▶ [Travail à faire]:
Selon le second commentaire cité dans le texte sur les pirates somaliens, quelle substance est interdite dans une prison française ?

▶ [Texte de lecture]:
Nous avons relevé deux commentaires, l’un répondant à l’autre, qui résument bien la polémique :

« Ces individus, même en prison, vont profiter - aux frais de la République, donc avec votre argent - de conditions de vie d'une qualité inconnue de la plupart des gens en Somalie. Logés, nourris, blanchis, accès aux soins, le cas échéant à une formation. Certes ils seront en prison, mais la misère n'est elle pas une prison ? Finalement, d'une manière ou d'une autre, le crime paie: comment en conséquence imaginer qu'il puisse être combattu efficacement ? » (Le Monde 14.04.09)

Il est certain que pour Cochon sur Terre « être logés, nourris blanchis, un accès aux soins et avoir droit à une formation (!)», cela constitue le maximum du bonheur, du confort et du bien être souhaitable ! C’est pourquoi notre contribuable est vraiment furieux de l’injustice qui lui est faite étant donné que ce n’est pas lui qui profitera de toutes ces merveilles mais de vulgaires pirates somaliens qui, si l’on extrapole un peu, seront comme des coqs en pâte dans nos prisons, jouissant d’une survie incomparablement meilleure que ne le leur aurait jamais permis leur misère somalienne. Mais le commentaire suivant donne une réponse inattendue à ceux qui expliquent les actions désespérées de ces pirates par leur état endémique de pauvreté due à cet Occident qui leur tond la laine sur le dos :

« Je travaille en Somalie, et lire que les pirates seront plus heureux en prison que dans leur "misère" m’a fait beaucoup rire... Les pirates passent leur temps libre a conduire leurs 4X4 dans le désert somalien, a se droguer au Khat, a coucher avec leurs multiples épouses et a se dorer au soleil... je doute qu’ils se plaisent dans une prison française, ou personne ne parle somalien et ou le khat est interdit. Avant d’écrire n’importe quoi, on se renseigne sur la culture somalienne svp » (Le Monde 14.04.09)

▶ [Entrées fournies]:
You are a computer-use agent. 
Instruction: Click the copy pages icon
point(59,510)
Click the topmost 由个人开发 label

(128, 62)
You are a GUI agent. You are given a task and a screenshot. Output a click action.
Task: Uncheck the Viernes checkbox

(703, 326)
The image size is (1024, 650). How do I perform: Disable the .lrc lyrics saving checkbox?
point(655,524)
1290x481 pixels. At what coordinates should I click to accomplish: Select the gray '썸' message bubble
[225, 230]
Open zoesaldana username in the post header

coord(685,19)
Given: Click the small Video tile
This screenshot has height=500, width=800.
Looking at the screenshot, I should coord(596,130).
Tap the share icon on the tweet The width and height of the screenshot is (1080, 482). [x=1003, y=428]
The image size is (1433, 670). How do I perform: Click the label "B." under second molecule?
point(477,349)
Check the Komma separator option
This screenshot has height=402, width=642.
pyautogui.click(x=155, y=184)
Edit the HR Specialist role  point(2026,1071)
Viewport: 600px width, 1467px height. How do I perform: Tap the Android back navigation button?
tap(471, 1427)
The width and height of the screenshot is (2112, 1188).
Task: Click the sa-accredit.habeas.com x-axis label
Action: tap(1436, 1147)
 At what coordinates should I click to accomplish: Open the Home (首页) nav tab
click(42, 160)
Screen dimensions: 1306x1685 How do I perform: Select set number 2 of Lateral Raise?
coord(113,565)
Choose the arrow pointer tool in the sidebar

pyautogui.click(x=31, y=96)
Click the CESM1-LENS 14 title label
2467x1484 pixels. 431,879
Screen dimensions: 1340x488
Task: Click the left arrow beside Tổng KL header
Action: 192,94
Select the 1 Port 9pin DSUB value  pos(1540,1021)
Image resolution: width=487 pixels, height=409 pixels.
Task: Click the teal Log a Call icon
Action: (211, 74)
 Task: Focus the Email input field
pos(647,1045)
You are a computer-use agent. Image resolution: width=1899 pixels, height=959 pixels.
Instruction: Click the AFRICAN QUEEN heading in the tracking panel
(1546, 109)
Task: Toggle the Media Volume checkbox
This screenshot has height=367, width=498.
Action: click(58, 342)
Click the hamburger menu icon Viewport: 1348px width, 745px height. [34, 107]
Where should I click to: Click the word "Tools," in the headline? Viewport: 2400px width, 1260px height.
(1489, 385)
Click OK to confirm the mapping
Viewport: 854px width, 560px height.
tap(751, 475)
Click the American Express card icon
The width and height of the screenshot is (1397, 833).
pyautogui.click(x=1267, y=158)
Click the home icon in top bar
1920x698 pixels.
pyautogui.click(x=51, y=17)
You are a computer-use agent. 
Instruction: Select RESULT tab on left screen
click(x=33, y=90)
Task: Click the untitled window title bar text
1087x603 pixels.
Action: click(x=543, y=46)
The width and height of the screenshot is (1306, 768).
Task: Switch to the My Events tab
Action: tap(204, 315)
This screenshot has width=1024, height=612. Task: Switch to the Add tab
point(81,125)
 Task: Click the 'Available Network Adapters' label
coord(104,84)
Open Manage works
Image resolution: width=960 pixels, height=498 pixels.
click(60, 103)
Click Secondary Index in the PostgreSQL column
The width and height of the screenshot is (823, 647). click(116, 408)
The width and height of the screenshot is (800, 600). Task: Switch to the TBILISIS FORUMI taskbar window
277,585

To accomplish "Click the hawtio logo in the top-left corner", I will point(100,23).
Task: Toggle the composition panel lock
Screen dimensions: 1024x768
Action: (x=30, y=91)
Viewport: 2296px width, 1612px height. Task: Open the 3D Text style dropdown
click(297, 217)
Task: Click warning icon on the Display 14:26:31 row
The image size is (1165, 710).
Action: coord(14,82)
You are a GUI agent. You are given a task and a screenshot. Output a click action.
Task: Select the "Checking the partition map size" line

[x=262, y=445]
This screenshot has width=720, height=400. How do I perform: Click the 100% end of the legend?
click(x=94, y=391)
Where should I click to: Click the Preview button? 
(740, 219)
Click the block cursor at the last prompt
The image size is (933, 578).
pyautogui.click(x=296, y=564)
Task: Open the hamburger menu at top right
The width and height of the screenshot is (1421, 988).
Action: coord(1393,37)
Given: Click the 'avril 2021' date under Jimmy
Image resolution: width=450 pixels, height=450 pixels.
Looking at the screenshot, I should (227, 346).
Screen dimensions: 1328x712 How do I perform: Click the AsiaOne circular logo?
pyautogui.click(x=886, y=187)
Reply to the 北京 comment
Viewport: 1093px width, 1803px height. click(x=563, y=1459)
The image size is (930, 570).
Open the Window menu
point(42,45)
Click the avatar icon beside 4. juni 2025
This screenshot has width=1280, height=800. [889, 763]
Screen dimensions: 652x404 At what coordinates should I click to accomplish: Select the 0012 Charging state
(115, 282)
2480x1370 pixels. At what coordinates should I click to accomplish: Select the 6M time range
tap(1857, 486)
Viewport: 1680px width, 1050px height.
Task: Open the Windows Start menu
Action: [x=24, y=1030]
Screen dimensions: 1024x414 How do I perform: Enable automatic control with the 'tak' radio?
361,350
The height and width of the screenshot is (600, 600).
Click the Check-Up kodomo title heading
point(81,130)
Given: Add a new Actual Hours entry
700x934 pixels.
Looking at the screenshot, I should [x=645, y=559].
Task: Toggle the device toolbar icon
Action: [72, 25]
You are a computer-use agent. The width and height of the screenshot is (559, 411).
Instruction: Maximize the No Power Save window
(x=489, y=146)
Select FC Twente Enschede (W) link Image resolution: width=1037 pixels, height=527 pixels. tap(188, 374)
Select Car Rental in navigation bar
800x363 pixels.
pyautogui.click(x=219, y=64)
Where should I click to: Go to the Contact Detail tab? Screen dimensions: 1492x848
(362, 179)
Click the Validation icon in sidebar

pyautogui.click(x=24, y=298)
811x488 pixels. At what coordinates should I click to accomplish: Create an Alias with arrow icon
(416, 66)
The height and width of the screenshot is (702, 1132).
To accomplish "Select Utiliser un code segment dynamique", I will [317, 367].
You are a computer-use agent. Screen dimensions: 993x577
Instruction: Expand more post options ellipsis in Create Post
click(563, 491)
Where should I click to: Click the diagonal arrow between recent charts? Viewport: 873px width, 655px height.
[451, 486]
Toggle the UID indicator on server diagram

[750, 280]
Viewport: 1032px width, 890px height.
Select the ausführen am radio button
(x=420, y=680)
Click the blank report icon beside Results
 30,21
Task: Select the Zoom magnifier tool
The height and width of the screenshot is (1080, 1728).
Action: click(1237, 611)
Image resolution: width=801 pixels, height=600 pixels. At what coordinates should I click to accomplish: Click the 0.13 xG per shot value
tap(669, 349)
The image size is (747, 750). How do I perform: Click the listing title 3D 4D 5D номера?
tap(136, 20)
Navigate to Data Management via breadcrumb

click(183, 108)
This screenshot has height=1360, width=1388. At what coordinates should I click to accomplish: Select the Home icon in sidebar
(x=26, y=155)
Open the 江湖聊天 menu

▶ [Tâche accomplie]:
Le khat.